I think that that is Rebecca’s journey, and discovering that as a viewer was reckoning with this very Harvard-like overachievement complex coming from the storytellers, because this show would have made a positive impact simply by putting this term into the conversation and challenging it. The mission could’ve been, “crazy ex-girlfriend is sexist and here’s why,” it could’ve been a show specifically about sexism. However, had it done so, it would only be identifying problems, which while an important step, is only one step. In its form as it exists, the show demonstrably understands that these problems may not have such obvious solutions. And so, this is a show built on reclamation and process and inclusion. The answers provided are difficult but, again, decentralized — talk to people, value other voices, get over yourself, et cetera. In this way, it is like the uber-story, potentially, moving toward an endgame where all stories could end. Not the hero’s journey, but yours.
And so, what I expect from the act three, from the last chapter, season four, simply, has been set by what’s come before: something new to me, something that will educate me. And I’m talking about senior year. AP classes. I’m still a student at the criminally underfunded School of Women’s Interiority for Men. And so if the finale is consistent with the rest of the show, Crazy Ex-Girlfriend will in totality delight and instruct, as engineered with unmistakable passion and a breadth of experience evidently painful and anxious and joyous and wonderful.

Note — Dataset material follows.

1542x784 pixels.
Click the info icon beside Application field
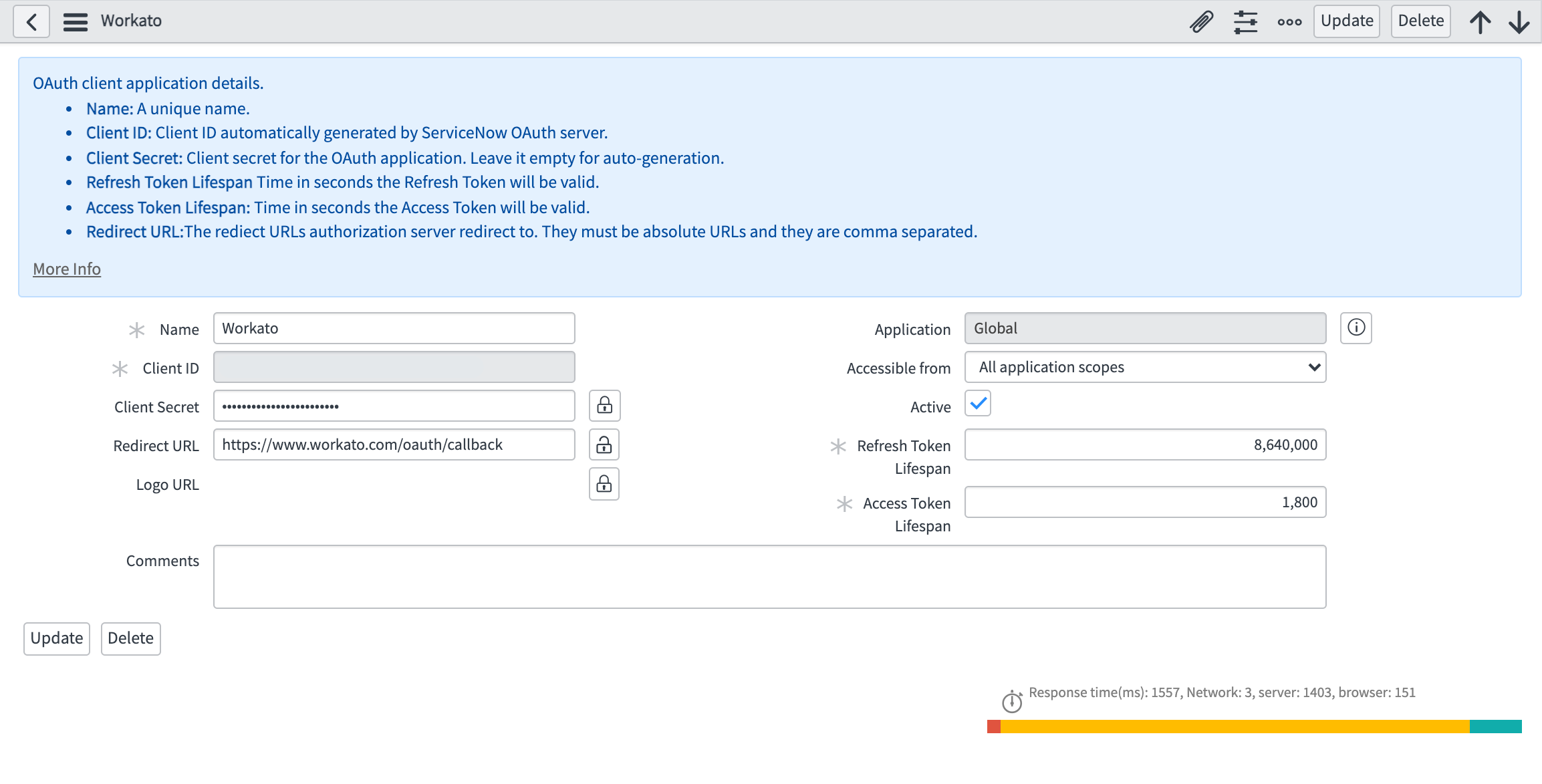1356,328
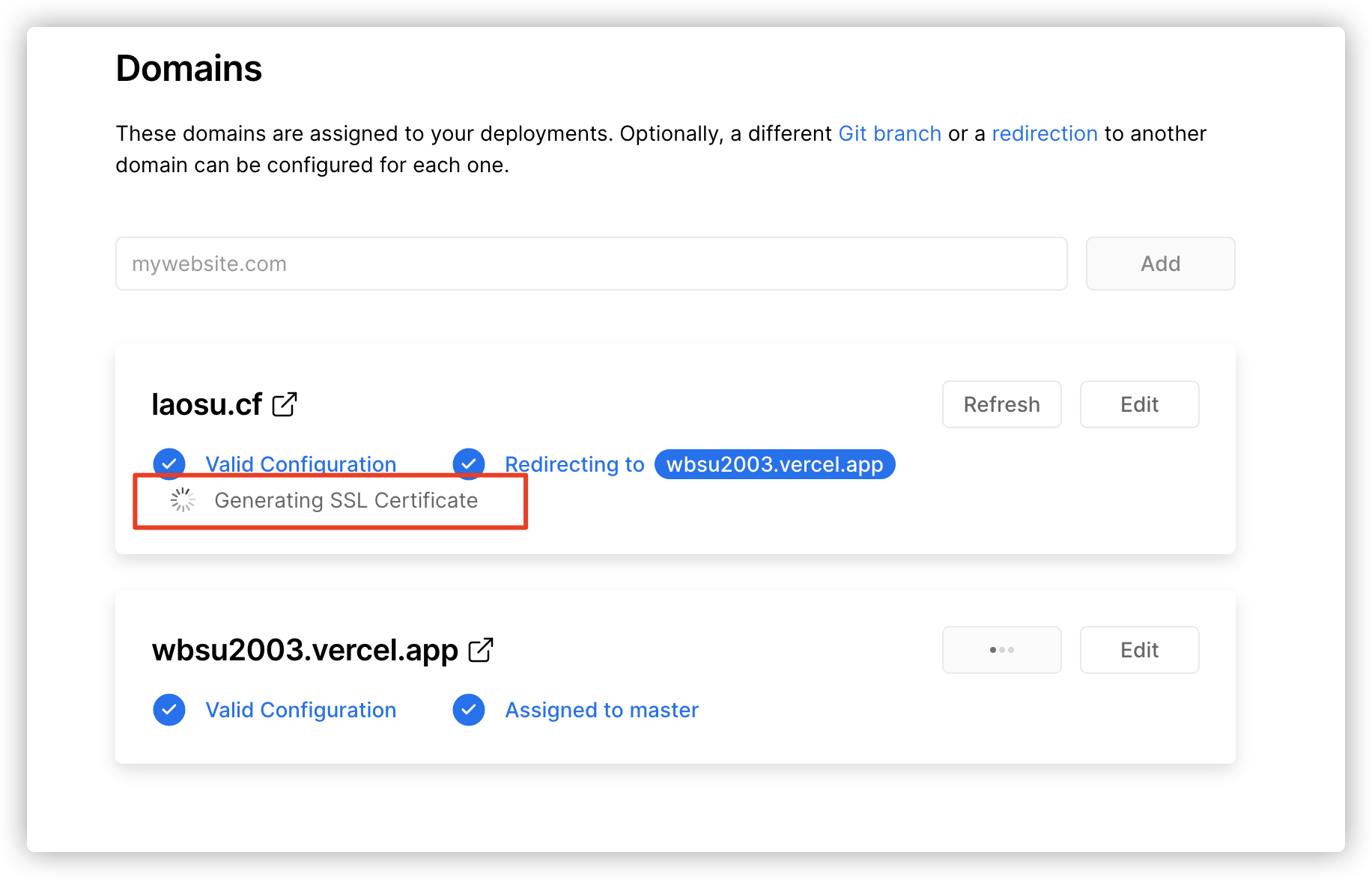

This is a human show, but like with any television show, it has its struggles with inclusion. It’s ironic though, because some of these struggles are self-manufactured, in that by creating a space where a typically marginalized viewer feels welcome, that viewer naturally begins to wonder about others like her. And so a perfectly innocent line like this: “Yes, I like penises, but who doesn’t?” may prompt a question that’s right on the border of serious inquiry: “But not all of us like penises.” That might sound like end of the month PC policing, but I saw that, I think on Reddit. A Crazy Ex-Girlfriend fan asked that question and other fans engaged in that conversation I hope constructively. That only comes from a sports-season-like concern that the show maintain its level of openness, and we’re rooting for it all the way. The show has powerfully validated experiences, perspectives, and journeys. There are no universal experiences, but there are conversations where that Venn diagram overlaps between each of us. And I just think it’s so beautiful that the ultimate salve for Rebecca is for her to accept she isn’t alone, and that’s something I think about when watching the show and it’s giving me feelings: this show means a lot to me, and I’m not alone.